От нас ушло… (смотрит документы. — Ред.) в связи с переменой места жительства 648 человек, по уходу за ребенком до достижения 14 лет — 73 человека. В общей сложности от нас ушел 721 человек — это 20% от общего числа сотрудников. Было время, когда работники уходили, уходили и уходили. Но сейчас желающих работать хватает.
Приходят с других коксохимических предприятий?
Чаще всего это не профессионалы-коксохимики, а люди, которые имеют профессии слесаря, электрика. В связи с этим имеем существенные изменения в качестве персонала. Недавно была травма, разбирался почему. Оказалось, что в бригаде из восьми человек в подчинении у мастера только один опытный. Остальные семь — вновь набранные.

= = = =

» **Задания**
a. Перескажите текст о текучести кадров в двух предложениях.
b. В тексте о текучести кадров переименуйте "сотрудников" в "работников" и приведите фрагмент от слов "От нас ушло…" до слов "желающих работать хватает." включительно.
c. Продолжите интервью о текучести кадров на коксохимическом предприятии, начиная после его последнего предложения.

= = = =

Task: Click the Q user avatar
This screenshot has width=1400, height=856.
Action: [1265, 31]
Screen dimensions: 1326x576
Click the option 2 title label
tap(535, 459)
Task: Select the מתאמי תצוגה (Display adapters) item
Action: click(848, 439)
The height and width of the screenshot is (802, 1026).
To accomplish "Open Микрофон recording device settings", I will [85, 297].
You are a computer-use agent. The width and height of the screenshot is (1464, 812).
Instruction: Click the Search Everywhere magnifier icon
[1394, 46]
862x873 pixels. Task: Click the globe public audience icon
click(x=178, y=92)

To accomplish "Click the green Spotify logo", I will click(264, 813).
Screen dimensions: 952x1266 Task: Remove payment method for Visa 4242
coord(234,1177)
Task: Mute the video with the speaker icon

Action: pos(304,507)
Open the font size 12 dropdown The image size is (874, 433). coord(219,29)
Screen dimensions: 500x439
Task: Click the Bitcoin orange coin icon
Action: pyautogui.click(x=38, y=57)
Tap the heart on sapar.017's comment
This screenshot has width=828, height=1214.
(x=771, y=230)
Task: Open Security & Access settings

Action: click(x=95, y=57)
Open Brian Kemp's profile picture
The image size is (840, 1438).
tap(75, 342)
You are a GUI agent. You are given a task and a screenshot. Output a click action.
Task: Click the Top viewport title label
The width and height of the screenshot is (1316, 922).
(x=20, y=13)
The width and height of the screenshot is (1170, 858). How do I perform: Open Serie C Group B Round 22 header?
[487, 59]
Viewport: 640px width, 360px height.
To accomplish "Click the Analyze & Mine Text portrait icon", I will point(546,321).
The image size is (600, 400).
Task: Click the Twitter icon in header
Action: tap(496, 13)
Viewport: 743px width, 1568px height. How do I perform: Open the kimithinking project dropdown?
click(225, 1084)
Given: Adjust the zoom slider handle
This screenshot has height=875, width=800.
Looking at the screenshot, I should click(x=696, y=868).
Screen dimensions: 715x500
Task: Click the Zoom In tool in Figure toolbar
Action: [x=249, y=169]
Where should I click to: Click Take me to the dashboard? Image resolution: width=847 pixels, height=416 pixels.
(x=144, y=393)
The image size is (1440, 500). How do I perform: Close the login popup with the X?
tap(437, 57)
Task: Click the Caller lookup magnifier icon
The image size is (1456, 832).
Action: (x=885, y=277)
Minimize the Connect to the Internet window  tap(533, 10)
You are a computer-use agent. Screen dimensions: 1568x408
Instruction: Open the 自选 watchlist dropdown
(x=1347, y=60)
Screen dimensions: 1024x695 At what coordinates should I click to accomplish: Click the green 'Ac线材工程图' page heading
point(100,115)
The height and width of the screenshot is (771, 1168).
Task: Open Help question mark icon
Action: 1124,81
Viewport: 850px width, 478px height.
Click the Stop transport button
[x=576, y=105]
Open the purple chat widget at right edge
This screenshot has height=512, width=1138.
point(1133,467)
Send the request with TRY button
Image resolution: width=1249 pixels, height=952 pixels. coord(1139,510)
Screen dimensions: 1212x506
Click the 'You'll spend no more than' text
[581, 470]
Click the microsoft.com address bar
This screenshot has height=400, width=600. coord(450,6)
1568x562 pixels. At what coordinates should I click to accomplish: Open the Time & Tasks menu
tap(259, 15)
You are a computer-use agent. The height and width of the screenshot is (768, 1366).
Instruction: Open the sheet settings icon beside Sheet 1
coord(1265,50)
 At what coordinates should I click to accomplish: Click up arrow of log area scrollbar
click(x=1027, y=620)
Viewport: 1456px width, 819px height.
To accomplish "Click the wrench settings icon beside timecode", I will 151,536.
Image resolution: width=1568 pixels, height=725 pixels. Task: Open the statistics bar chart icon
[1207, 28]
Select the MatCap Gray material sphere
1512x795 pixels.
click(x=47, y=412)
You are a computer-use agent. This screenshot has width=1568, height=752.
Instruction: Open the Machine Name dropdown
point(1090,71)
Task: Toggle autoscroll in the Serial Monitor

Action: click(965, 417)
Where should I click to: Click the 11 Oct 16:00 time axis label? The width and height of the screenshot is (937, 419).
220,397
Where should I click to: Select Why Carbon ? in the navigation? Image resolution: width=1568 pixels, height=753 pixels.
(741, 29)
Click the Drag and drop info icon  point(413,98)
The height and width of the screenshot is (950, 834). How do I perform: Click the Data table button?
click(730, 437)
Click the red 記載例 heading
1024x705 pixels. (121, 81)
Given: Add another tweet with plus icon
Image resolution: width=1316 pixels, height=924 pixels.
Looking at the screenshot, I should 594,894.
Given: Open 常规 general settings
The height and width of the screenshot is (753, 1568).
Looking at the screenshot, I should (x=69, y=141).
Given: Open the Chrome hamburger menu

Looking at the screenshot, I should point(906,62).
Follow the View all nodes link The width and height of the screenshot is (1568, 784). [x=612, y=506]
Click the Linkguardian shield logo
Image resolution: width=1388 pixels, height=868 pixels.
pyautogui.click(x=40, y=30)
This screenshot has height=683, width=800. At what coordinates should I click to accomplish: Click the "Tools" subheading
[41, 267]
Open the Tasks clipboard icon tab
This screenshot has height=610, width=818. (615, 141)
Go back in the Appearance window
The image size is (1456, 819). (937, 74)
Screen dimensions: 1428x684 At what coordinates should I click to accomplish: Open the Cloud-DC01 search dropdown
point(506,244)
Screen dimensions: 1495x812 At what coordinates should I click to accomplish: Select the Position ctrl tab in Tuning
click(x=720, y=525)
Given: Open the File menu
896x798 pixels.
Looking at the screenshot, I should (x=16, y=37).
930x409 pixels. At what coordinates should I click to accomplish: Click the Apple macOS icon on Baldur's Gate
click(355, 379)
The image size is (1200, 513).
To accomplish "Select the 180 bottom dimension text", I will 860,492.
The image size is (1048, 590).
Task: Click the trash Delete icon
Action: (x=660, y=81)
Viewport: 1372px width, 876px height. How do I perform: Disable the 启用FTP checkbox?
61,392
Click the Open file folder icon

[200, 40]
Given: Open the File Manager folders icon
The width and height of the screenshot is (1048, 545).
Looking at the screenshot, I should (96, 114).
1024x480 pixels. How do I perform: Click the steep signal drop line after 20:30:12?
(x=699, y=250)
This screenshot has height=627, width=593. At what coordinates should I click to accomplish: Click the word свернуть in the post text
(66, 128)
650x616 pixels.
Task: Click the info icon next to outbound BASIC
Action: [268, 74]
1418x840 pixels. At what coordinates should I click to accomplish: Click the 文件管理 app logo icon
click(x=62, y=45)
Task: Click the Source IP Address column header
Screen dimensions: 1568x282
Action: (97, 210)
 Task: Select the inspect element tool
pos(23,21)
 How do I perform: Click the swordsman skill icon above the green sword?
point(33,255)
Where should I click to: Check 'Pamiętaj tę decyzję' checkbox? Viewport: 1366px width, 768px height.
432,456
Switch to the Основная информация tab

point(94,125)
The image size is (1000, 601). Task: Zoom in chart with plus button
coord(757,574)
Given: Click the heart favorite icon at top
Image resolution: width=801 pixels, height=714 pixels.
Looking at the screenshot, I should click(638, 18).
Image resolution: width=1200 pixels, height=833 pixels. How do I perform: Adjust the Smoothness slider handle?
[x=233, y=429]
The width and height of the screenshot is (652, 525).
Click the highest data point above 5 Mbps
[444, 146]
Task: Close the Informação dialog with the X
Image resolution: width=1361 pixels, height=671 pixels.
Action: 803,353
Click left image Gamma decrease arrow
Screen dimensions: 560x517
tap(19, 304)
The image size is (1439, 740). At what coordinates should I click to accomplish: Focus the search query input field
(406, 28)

= = = =

» **Ответы**
a. С предприятия ушел 721 человек, то есть 20% сотрудников, из-за переезда и ухода за ребенком, но сейчас желающих работать хватает. Новые работники чаще всего не коксохимики, а слесари и электрики, из-за чего заметно изменилось качество персонала: в бригаде, где недавно случилась травма, из восьми человек опытным был только один.

b.
От нас ушло… (смотрит документы. — Ред.) в связи с переменой места жительства 648 человек, по уходу за ребенком до достижения 14 лет — 73 человека. В общей сложности от нас ушел 721 человек — это 20% от общего числа работников. Было время, когда работники уходили, уходили и уходили. Но сейчас желающих работать хватает.

c.
Уезжают люди с опытом работы 5, 10, 20 лет. На их место берем сотрудников, у которых есть профильное образование (ПТУ, техникум), но нет опыта работы с такими сложными механизмами, как коксовая или загрузочная машина. Будем организовывать сейчас интенсивные курсы обучения, делаем переброски из цехов, где видим, что ситуация чуть лучше. Это тоже существенный вызов.
Применяли какие-то дополнительные методы стимулирования, чтобы люди оставались?
Не поверишь: ходишь по цехам, разговариваешь с людьми ежедневно, и на вопрос: “Что нужно?” они говорят две вещи: “Спецодежда и чтобы стрелять перестали”. То есть, люди понимают ситуацию. Первый квартал у нас минус 350 миллионов (гривень чистого дохода к I кв. 2014 г. — Ред.). Недавно повысили зарплату, все сказали “Спасибо, но если бы не подняли, мы бы все равно не ушли”. Сознательность людей меня просто поражает.
Сейчас упорство, с которым они готовы работать и бороться за жизнь предприятия, достойно восхищения. Я беру с них пример.
Как изменилась численность жителей Авдеевки?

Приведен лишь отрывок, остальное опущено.